Pour un responsable marketing, convaincre sa direction du ROI des actions entreprises est vital. Certaines pratiques favorisent à coup sûr cet indicateur incontournable.

La dernière étude annuelle  Econsultancy-Adestra met en évidence les liens forts qui existent entre quelques best practices et des Return on Investment élevés sur les actions marketing.

Parmi les 800 responsables marketing interrogés, seul un tiers reconnait par exemple tester leurs campagnes d’e-mail marketing. Pourtant, les chiffres ne trompent pas : 81% des entreprises qui procèdent à ces tests déclarent que le ROI relatif à ces mails se classe entre la note « excellent » et « bon ». Ce chiffre descend à 65% pour celles dont les tests sont irréguliers et s’effondre à 37% pour celles qui avouent ne pas tester leurs campagnes.

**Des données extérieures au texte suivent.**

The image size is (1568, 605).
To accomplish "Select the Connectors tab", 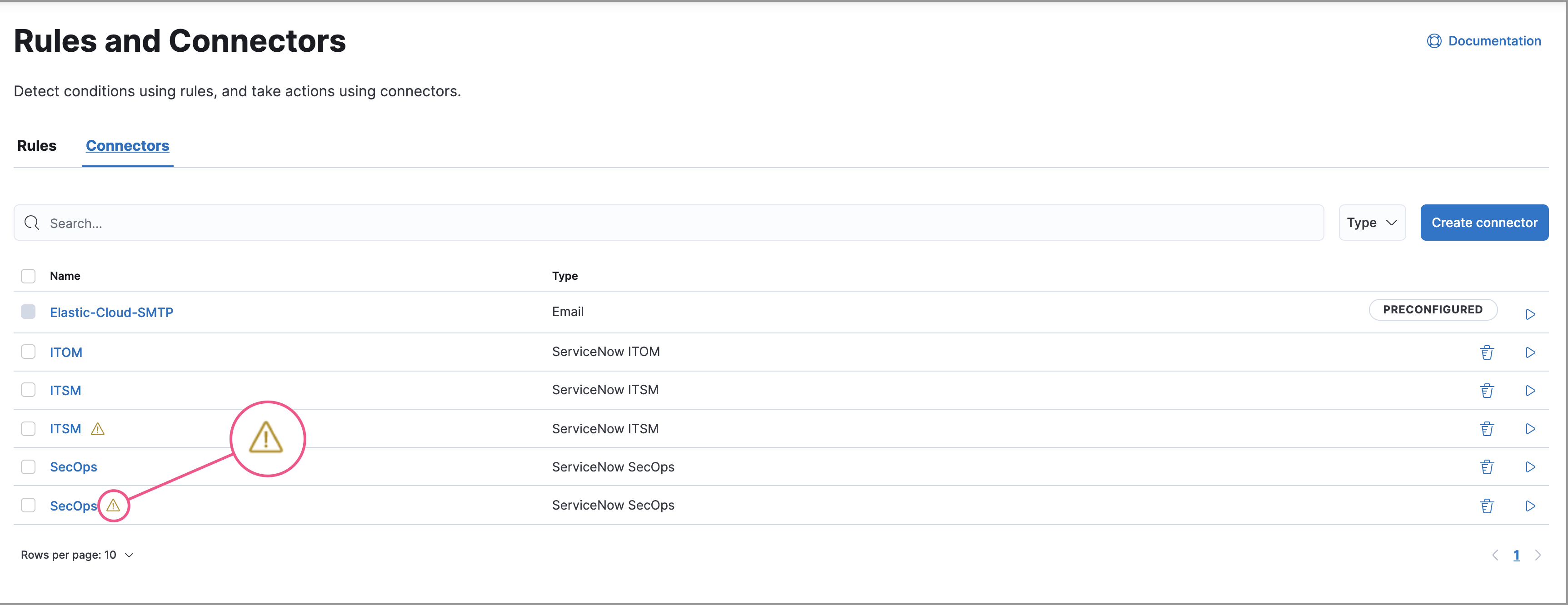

Les campagnes d’e-mailing bien préparée se positionnent ainsi en tête (au côté du référencement naturel-SEO) en termes de qualité de ROI, sur tous les canaux capables d’en apporter.

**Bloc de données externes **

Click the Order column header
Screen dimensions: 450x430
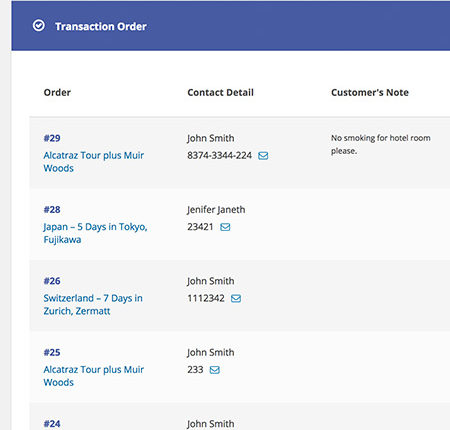tap(57, 92)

En effet, en comparaison, seules 44% des entreprises notent pour le moment le ROI relatif à leur emploi des médias sociaux comme étant « bon » ou « excellent ». Le test des campagnes d’e-mails marketing s’impose donc comme la pratique phare pour dégager un ROI clair.

Segmenter et intégrer : deux clefs éprouvées pour ouvrir la porte du ROI

L’analyse des témoignages des marketeurs fait apparaitre une autre bonne pratique particulièrement payante : au risque d’enfoncer une porte ouverte, la segmentation – même basique – est reconnue comme ayant un impact particulièrement lourden termes de retour sur investissement pour un département marketing.

Cette remarque est sans appel : les entreprises qui utilisent la segmentation sont plus susceptibles à 95% de noter le ROI de leurs e-mails comme « bon » ou « excellent », contrairement à celles qui déclarent ouvertement ne pas s’en préoccuper.

Par ailleurs, Econsultancy et Adestra notent que plus l’intégration est importante entre les e-mails marketing et d’autres activités de l’entreprise comme le CRM ou les ventes, plus les retours sur investissement sont élevés (respectivement 48 et 50% des entreprises qui déclarent cette capacité d’intégration sont plus susceptibles d’identifier de bons ROI sur leurs e-mailings).

« Cette étude devrait inciter les entreprises à investir plus d’efforts dans des aspects marketing trop souvent négligés, alors qu’ils ont prouvés leur efficience » détaille Linus Gregoriadis, Directeur des Recherches chez Econsultancy dans les colonnes du site mycustomer.com. Il rajoute : « Pour faire simple : ceux qui se contentent d’envois de masse sans aucun ciblage sont moins susceptibles de voir des bénéfices en ROI »

Les conclusions de l’étude sont résumées par Henry Hyder-Smith, Directeur Général d’Adestra : « Plus de segmentation, plus de tests, et une meilleure intégration des e-mails avec le CRM, les web analytics, les données de ventes : toutes ces pratiques démontrent une croissance de revenus importante. Ce sont ces bases solides qui vous permettrons de mieux vendre ».